● TASK TO CARRY OUT
Which lines in the items below contain the word "should"? Copy each of those lines out in full.

● INPUT
.....
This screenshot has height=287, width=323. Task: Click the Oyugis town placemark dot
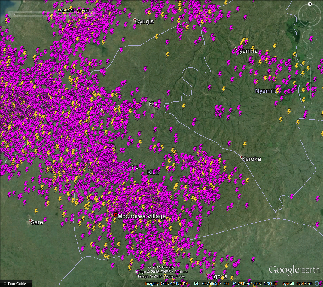pyautogui.click(x=135, y=20)
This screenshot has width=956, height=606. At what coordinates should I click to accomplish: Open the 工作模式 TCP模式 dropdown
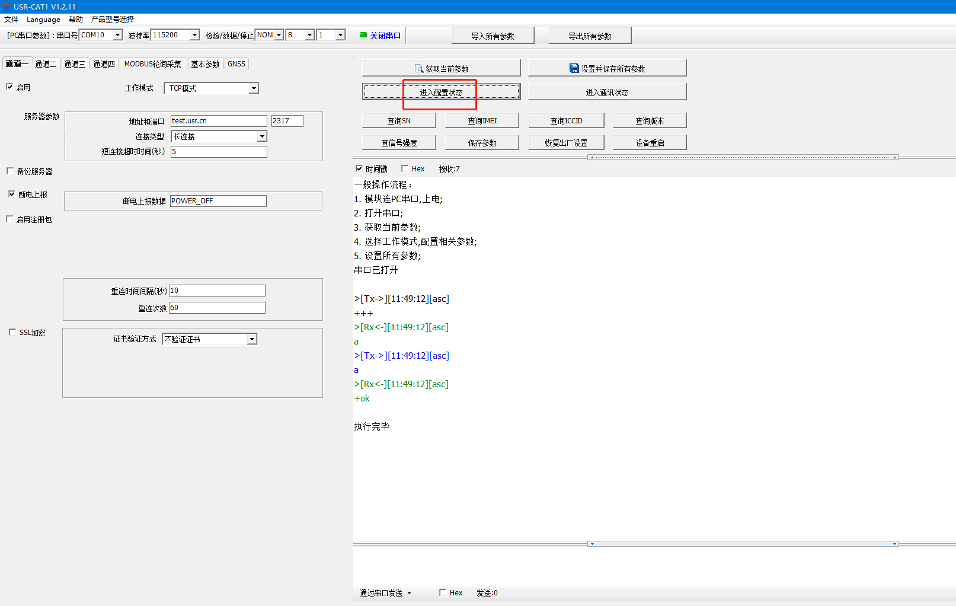point(254,88)
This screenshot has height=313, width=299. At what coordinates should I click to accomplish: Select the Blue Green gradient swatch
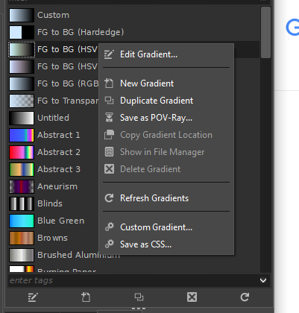pyautogui.click(x=22, y=221)
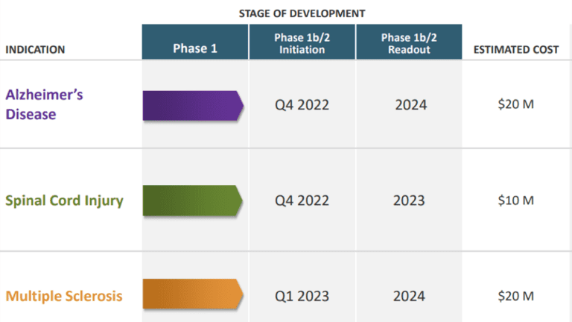Select the 2024 readout for Alzheimer's Disease
572x322 pixels.
tap(410, 105)
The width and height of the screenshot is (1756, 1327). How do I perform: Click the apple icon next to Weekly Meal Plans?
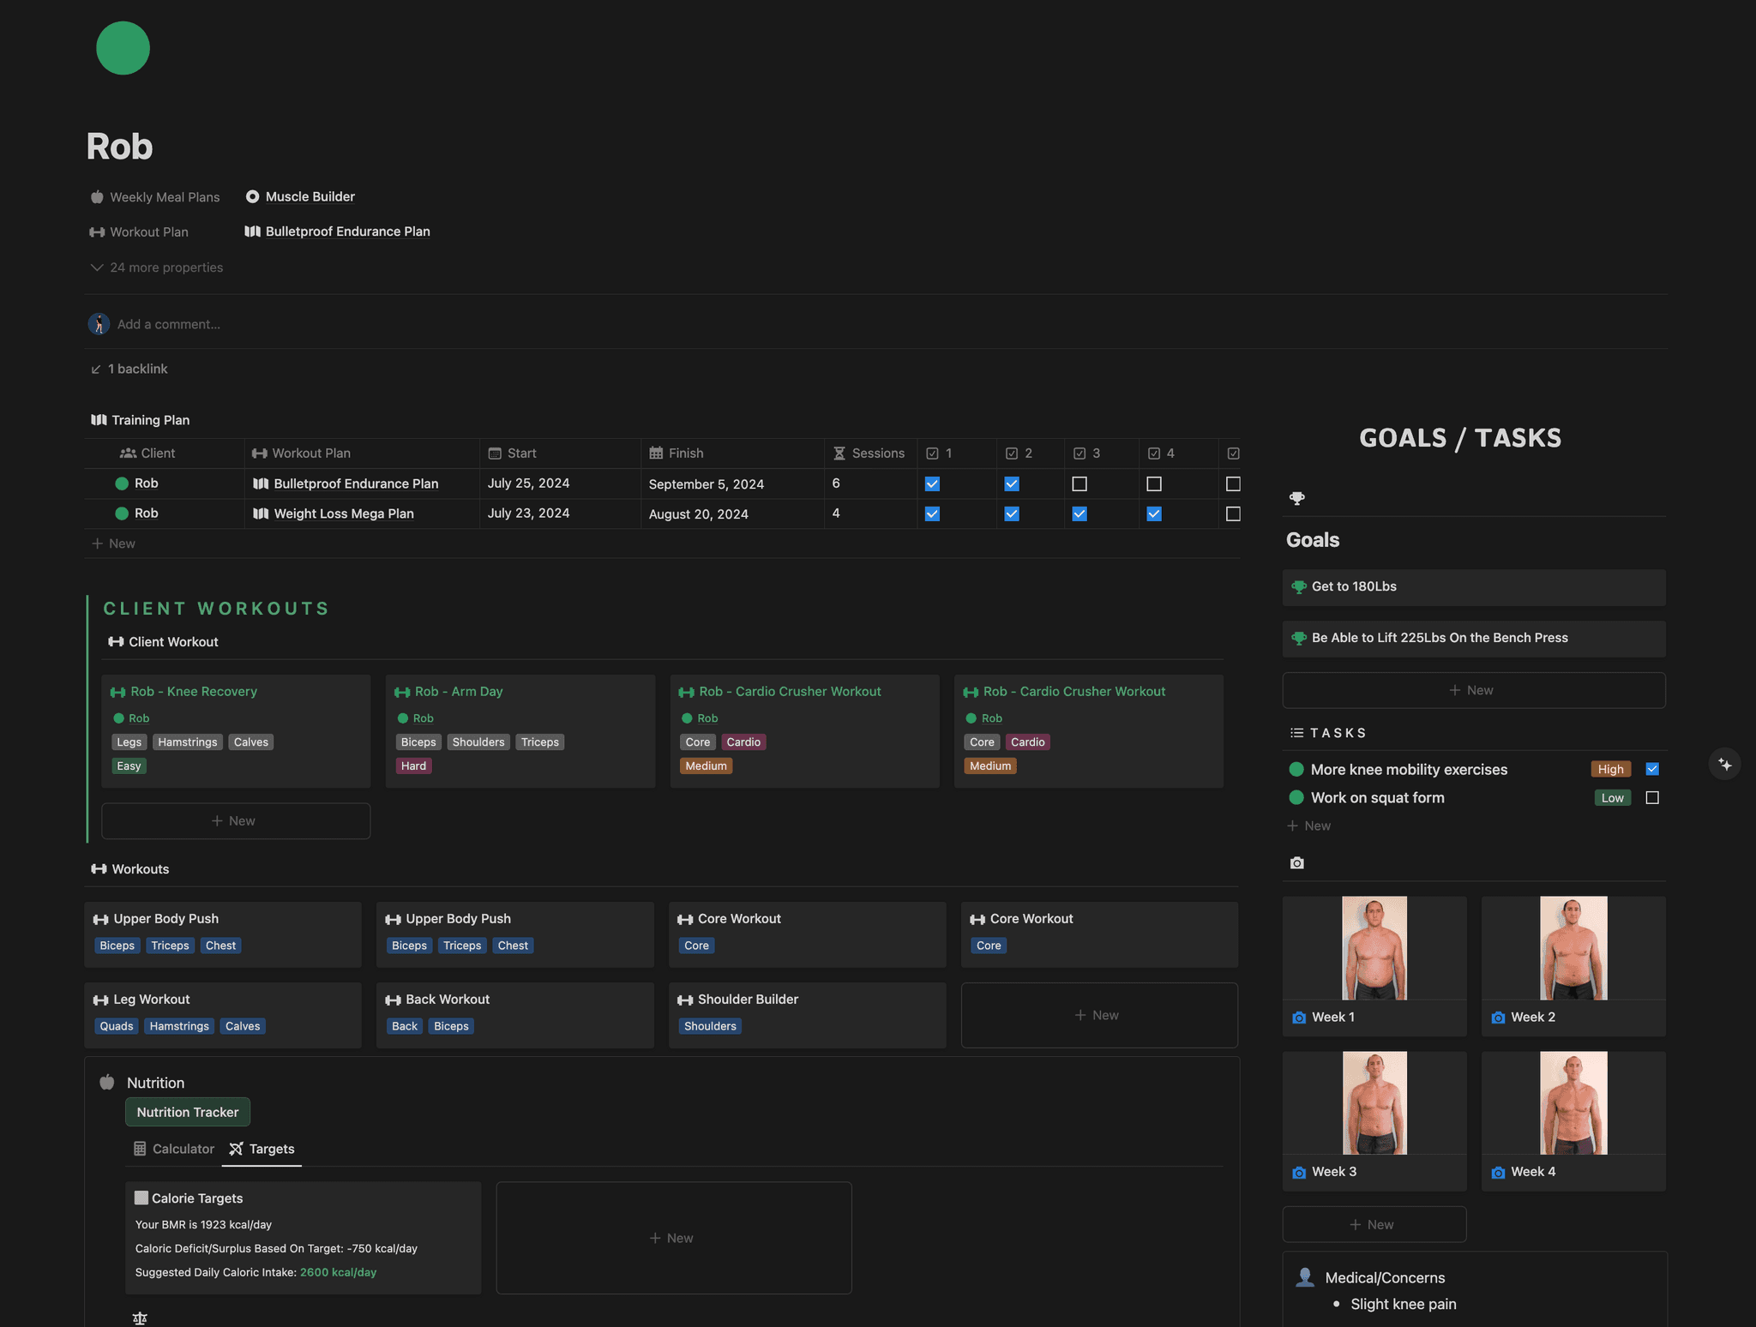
.....
● FINAL ANSWER
This screenshot has width=956, height=606. At what coordinates should I click to accomplish: Open the 工作模式 TCP模式 dropdown
This screenshot has height=313, width=299. At what coordinates should I click to accomplish: Select the Blue Green gradient swatch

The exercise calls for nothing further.